A Venezuela abandona rapidamente os últimos vestígios de democracia e caminha para conformar suas instituições ao autoritarismo e populismo do presidente Hugo Chávez. A enorme incompetência da oposição e o golpismo de parcelas importantes dela deram a Chávez trunfos políticos que usa com habilidade para perpetuar-se no poder. Após sua reeleição, em dezembro do ano passado, o presidente radicalizou seus discursos e acelerou as mudanças rumo ao "socialismo do século XXI". Os pilares formais da democracia receberão talvez seu golpe definitivo no dia 2 de dezembro, quando as propostas de emenda à Constituição de 1999 serão submetidas à consulta popular - e certamente aprovadas.

Chávez poderá reeleger-se indefinidamente se a nova Constituição vingar e cada mandato presidencial será ampliado de seis para sete anos.

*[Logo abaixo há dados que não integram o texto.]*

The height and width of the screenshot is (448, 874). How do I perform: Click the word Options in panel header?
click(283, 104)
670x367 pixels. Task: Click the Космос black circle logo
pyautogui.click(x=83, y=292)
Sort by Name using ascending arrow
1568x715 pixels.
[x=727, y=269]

Essa é a medida mais explícita em benefício direto de Chávez. Se ela abre o caminho das urnas ao poder eterno, as outras propostas tolhem a possibilidade de ação dos que quiserem se opor a esse destino. A divisão político-administrativa, na qual naturalmente se baseia a disputa de poder nacional, ficará submetida à vontade de Chávez, que poderá criar ou eliminar províncias por decreto e, ao mesmo tempo, indicar seus administradores.

O exemplo dado pelas propostas centralizadoras de Chávez foi acolhido com entusiasmo pelos 167 membros do Congresso, composto apenas de chavistas, depois que a oposição, demonstrando a mais completa miopia política, boicotou as eleições legislativas. Às antidemocráticas e continuístas propostas do presidente, os áulicos no parlamento resolveram acrescentar pontos que lhes interessam - medidas de autopreservação, por exemplo. O percentual de eleitores venezuelanos necessários para requerer por intermédio de abaixo-assinado uma emenda constitucional subiu de 15% para 20%. Mais importante, sobe de 20% para 30% a quantidade de assinaturas exigidas para que se possa revogar mandatos de cargos eletivos.

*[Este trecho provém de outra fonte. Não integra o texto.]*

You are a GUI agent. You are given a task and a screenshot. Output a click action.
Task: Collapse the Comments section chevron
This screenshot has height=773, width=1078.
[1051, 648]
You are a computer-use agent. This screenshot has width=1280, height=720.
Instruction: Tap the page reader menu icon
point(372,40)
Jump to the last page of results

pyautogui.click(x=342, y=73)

A colaboração do Congresso com Chávez se faz sentir ainda no endurecimento da legislação de exceção, que permitirá a censura à imprensa durante situações de "emergência política" declaradas pelo próprio presidente da República. O estado de exceção não precisará mais de análise pelo Tribunal Supremo de Justiça, poderá ter duração indeterminada e alcança os direitos individuais, ao permitir prisões sem motivação legalmente determinada.

Para passar por quase unanimidade pelo parlamento e ser recebida com aprovação entusiasta pelos venezuelanos, o pacote de Chávez e do Congresso trazem a ampliação da influência dos conselhos comunais, naturalmente controlados por chavistas, a redução da semana de trabalho para 36 horas e a extensão dos benefícios previdenciários aos trabalhadores autônomos. No domingo, para demonstrar que a oposição dos estudantes e de partidos adversários, que tomaram as ruas nos últimos dias, são provenientes de uma minoria, Chávez colocou dezenas de milhares de manifestantes em seu apoio nas ruas de Caracas.

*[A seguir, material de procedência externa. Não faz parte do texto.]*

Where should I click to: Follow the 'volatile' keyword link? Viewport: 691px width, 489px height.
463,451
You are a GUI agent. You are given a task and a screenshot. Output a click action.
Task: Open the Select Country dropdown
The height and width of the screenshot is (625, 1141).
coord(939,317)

As demonstrações de força e intimidação provenientes do Palácio de Miraflores incluem a corrida armamentista, nutrida, como tudo o mais na Venezuela de hoje, pelos petrodólares. A justificativa de uma ameaça externa, representada pelos EUA, é um misto de paranóia e cálculo político. Armado até os dentes, o que o governo Chávez passa a deter é um enorme poder de dissuasão interno e uma fonte de grande preocupação diplomática para seus vizinhos, a começar pelo Brasil.

A economia venezuelana está superaquecida, com inflação escapando ao controle de um governo que acelerou muito os gastos públicos, mas a preocupação de Chávez nessa área, no que concerne ao pacote, foi abolir qualquer veleidade de uma política monetária do Banco Central, com o agravante exótico de colocar as reservas internacionais diretamente sob o raio de ação da Presidência.

Chávez deu um passo vital para instalar seu poder absoluto na Venezuela. A suposta estratégia brasileira de incluí-lo no Mercosul para moderar seu radicalismo não trouxe qualquer resultado visível. Insistir nisso, quando ele já não respeita sequer as formalidades democráticas, é um erro.